Asean shouldn’t be at Myanmar’s beck and call
The recent visit by a joint delegation of Myanmar and Asean to the Rohingya camps in Cox's Bazar saw Myanmar follow the usual trail of deceptions, falsehoods and complicit silence which have come to be associated with its bid to sell its repatriation story. Although they tried, unconvincingly, to persuade the Rohingyas to return home, without heeding any of their demands, it wasn't the latter that was their intended listeners. With the genocide trial underway at the International Court of Justice, Myanmar clearly timed the visit to send a message about its "commitment" to addressing the Rohingya crisis and thereby bolster its position in the trial. As preposterous as these theatrics maybe, what is more disturbing is the role of Asean, of which Myanmar is a member country.
Asean's transformation from its pro-Rohingya stance in the early days of the crisis to its hands-off strategy in later days is baffling, to say the least. As the crisis lingered on, much to our shock, it further degenerated into being at Myanmar's beck and call, aiding it in advancing its cause at the expense of millions of Rohingyas. One may recall the disclosure of a leaked report in June in which Asean gave Myanmar a clean chit: blatantly hiding well-documented facts about the brutalities committed by the Myanmar army in Rakhine. Such an act, as we have said in earlier columns, amounts to validating and legalising actions that have been internationally accepted as "ethnic cleansing". Now, by sending its team to do Myanmar's bidding, at a time when it is expected to extend support to the judicial process of the UN, Asean has once again shown its pro-Myanmar bias and the moral hollowness at the heart of its Rohingya policy.
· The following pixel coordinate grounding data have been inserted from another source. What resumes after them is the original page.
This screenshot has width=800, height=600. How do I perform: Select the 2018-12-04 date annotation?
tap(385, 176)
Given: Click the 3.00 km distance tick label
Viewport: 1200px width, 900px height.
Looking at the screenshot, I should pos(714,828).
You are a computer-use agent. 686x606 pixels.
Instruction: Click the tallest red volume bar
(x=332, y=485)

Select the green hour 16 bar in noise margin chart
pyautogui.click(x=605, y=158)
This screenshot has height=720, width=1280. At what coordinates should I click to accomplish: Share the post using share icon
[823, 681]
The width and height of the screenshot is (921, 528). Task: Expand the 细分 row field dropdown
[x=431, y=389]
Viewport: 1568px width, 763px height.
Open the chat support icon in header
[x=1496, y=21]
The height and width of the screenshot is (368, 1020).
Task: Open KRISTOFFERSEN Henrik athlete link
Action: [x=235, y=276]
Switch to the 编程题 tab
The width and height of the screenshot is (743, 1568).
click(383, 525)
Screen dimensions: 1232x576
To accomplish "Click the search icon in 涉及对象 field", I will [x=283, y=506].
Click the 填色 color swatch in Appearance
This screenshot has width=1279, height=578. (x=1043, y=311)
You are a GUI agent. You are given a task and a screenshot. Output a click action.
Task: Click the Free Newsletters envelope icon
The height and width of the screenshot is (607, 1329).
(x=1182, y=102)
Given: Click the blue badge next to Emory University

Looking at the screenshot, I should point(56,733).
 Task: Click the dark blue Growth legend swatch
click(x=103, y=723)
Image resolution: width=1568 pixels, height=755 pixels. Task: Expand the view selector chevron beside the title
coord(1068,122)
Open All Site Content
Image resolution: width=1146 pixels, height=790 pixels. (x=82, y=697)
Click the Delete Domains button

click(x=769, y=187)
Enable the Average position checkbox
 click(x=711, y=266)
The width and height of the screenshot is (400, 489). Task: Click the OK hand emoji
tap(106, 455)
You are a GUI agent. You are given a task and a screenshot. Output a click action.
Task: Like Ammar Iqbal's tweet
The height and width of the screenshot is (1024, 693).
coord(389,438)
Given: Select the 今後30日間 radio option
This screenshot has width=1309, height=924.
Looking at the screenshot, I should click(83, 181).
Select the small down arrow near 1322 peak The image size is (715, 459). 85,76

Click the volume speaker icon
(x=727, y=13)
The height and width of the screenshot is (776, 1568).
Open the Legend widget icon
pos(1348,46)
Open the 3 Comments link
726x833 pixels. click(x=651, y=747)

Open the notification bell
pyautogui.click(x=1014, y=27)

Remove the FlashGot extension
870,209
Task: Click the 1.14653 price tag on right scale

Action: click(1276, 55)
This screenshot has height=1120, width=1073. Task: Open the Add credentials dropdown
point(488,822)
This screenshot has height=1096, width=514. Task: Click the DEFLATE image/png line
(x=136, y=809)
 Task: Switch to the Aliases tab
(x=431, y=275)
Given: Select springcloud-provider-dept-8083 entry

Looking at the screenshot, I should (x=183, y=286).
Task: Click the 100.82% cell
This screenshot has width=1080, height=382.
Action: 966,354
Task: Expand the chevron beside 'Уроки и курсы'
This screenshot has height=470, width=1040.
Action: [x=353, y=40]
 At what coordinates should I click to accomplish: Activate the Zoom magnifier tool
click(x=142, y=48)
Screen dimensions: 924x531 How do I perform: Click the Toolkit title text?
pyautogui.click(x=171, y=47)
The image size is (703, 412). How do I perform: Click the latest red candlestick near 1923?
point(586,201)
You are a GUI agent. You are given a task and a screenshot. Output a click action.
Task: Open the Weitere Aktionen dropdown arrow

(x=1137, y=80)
Clearly, it is not just Asean's credibility that is at stake here. We are talking about the fate of a stateless people who have been persecuted again and again, and who are now staring into an even darker future because of the parochial interests of Myanmar and its backers and because those responsible for its ethnic cleansing project couldn't be brought to justice. Asean needs a critical rethink of its existing policy. Instead of blindly supporting Myanmar, it should engage in a constructive dialogue for a viable solution to the crisis. And there can be no solution without addressing the legitimate demands and concerns of the Rohingyas. If one thing that the protracted crisis has proven, it is that a business-as-usual approach is not going to solve it.